In spring 2024, 70 researchers from 14 countries worked together over the course of 72 hours to build an MRI instrument from scratch. The “design-build-test” hackathon (named “ezyMRI”), hosted at Singapore University of Technology and Design, began with one day of seminars and planning, followed by two days and a half of construction, and wrapped up with a final half-day dedicated to system integration and testing. Participants – many of them graduate students and early-career researchers, and some with little or no prior MRI experience – were divided into six multidisciplinary teams focusing on magnet, gradient coil, RF coil, console, system integration, and industrial design. Together, they produced a working instrument capable of capturing phantom images before the clock ran out.
“There’s growing momentum behind open-source and DIY approaches to scientific instrumentation,” says Shaoying Huang, who organized the event. “This is fueled by advances in affordable additive manufacturing (e.g., 3D printing for fast prototyping) and high-performance personal computers.” Advances in low-cost hardware were front and center at the event: the magnet team used ferrite permanent magnets in a Halbach configuration for portability; the gradient coil team designed a setup with an ~8 cm field of view, supported by 3D-printed parts for fast assembly and precise positioning; the RF coil team constructed a transmit/receive solenoid coil, tuned and matched on-site; and the console team adapted open-source, FPGA-based electronics from earlier low-field MRI projects.
The biggest challenge, Huang recalls, came in the lead-up to the event. “There was a long list of tools, equipment, and components that we needed to prepare. The construction of the sub-systems and the system assembly also needed to be rehearsed.” During the build, there were moments of creative problem solving – and brute force. “The magnet team finished assembling a new array by working long hours each day; the gradient coil team used a soldering iron to assemble 3D-printed pieces to form a complete housing. There was a slight mismatch of the dimensions of the magnet and the gradient coils – luckily we successfully hammered the gradient coils into the magnet.” The paper also notes the use of improvised spacer rings to fine-tune alignment.
The cost of the basic ingredients and components for the prototype came in at only a few thousand US dollars – illustrating the potential of open-source design for affordable medical imaging. Huang believes 3D printing could further progress portable MRI hardware research in the lab in the near future. “It’s good for fast prototyping and allows more design possibilities for magnet positioning and for wire positioning for both RF coils and gradient coils. With that, it may allow hardware simplifications, which is critical for portable MRI.”

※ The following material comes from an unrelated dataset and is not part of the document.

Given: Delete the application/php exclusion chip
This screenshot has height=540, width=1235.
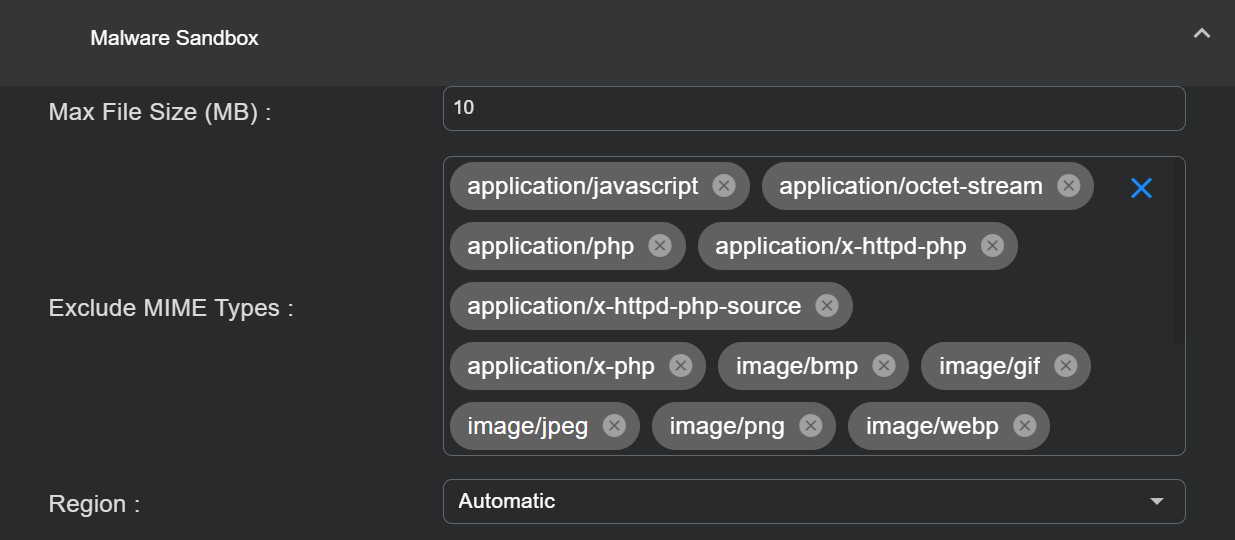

Although this rapid, collaborative prototyping approach could be applied to other analytical instruments, such as spectrometers, Huang suspects it might not have the same level of societal impact. For low-field MRI, however, the implications are profound. Huang is optimistic about its potential in global health and field settings – but stresses that the hackathon’s main goal was educational. Post-event surveys showed a marked increase in participants’ confidence in MRI hardware design, and several have since launched follow-up projects using the open-source designs. “If we want to grow the field fast so portable MRI scanners can reach a wide population, we need a lot of capable engineers and researchers to research, develop, and maintain the systems,” she says. “With that thought, I believe a hackathon like that can grow interest in MRI hardware building among young researchers and engineers.”